To import and install the Health Sentinel application in your own ServiceNow instance, follow these steps:

1. Make sure, your instance has at least the Xanadu release as I'm using the "Deny-Unless" ACL type.

2. Fork my GitHub repository using the instructions provided in the GitHub documentation.

   Tip: A clone is generally not required because tools like the ServiceNow Studio can connect to and work with remote repositories.

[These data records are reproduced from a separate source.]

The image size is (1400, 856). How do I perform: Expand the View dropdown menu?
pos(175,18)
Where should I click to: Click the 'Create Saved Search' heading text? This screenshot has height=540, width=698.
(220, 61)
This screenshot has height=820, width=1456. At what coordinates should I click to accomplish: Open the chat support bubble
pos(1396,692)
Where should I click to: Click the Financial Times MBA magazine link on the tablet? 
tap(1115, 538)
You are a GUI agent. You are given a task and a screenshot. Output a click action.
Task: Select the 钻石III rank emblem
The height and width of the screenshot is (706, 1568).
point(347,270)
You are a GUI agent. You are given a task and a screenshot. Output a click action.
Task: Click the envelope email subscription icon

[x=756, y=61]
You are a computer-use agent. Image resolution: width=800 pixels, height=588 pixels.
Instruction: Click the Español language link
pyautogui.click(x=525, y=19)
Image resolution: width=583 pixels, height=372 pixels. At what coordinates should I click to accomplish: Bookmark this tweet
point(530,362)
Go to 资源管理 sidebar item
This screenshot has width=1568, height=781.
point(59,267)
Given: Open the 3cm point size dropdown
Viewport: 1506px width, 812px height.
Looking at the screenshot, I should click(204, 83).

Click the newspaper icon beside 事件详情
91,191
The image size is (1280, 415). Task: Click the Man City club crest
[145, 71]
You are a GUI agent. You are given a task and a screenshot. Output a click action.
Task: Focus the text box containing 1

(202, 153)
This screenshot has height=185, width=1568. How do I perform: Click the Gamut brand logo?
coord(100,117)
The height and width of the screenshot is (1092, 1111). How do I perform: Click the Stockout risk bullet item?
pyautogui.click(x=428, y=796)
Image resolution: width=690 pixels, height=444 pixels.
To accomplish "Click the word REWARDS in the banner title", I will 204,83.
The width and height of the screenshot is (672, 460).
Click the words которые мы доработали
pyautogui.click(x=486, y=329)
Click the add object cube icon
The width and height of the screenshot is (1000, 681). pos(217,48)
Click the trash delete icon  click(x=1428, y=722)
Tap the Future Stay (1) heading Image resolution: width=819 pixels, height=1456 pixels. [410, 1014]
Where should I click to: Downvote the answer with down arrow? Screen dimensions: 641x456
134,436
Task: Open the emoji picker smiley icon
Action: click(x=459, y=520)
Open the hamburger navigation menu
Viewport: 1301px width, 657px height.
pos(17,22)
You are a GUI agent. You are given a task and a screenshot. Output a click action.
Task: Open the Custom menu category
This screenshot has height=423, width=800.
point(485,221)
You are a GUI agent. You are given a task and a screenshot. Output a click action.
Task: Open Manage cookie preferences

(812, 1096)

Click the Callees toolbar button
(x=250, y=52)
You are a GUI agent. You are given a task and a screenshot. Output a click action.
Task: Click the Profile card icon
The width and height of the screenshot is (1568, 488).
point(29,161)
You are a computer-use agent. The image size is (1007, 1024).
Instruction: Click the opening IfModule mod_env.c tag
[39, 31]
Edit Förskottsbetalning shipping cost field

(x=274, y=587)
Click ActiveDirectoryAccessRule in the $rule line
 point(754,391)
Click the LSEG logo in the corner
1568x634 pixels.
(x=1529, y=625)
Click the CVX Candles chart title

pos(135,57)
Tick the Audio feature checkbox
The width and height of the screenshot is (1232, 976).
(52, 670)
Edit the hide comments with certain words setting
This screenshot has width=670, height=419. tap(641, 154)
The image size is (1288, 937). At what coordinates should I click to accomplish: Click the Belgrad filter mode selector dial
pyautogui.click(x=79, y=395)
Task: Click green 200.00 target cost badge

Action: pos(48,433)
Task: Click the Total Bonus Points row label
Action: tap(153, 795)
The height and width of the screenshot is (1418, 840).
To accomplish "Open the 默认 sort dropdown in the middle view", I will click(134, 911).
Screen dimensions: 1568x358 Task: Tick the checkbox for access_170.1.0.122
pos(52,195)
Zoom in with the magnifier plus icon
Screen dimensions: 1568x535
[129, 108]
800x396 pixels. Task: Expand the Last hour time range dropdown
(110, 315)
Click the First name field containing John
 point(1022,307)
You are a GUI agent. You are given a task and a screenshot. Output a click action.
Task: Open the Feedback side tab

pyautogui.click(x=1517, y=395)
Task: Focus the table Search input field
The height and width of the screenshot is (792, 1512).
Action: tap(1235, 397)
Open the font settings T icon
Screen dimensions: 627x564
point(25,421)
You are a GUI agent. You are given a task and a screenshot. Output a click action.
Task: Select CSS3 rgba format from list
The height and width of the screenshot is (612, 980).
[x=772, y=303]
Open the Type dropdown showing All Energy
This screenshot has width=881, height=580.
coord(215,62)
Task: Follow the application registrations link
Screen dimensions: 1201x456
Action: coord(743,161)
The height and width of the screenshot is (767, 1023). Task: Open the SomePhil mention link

3. Link and import the forked repository into ServiceNow by following the instructions in a great article by Jesse.
   Hint: As the new ServiceNow Studio still has no Git capabilities you have to do perform all Git-based activities in the legacy Studio.

 

 

(2) Enable Users by Assigning the right Roles

 

After installing the application, you need to assign at least one of the two contained roles to users who should work with it. With having any of the application-specific roles, even users with the "admin" role will not be able to do anything.

 

The two roles differ in their capabilities as follows:

 

health_sentinel.user can create sensors from scratch or copies of OOTB sensors in any other application than "Health Sentinel" cannot modify or delete any of the existing application files or create new application files within the "Health Sentinel" application

health_sentinel.admin can create new sensors within the "Health Sentinel" application scope full access to the application's own files

 

 

(3) Create a Sensor

 

Now go to the sensors table (u_sensor) via navigationmodule Health Sentinel -> Sensors -> All Sensors.

 

Here you have two options:

1. create a new sensor from scratch or
2. copy one of the prebuilt sensors via "Insert and Stay" option.

 

In both situations, you should create the new sensor in any other application scope than "Health Sensor".  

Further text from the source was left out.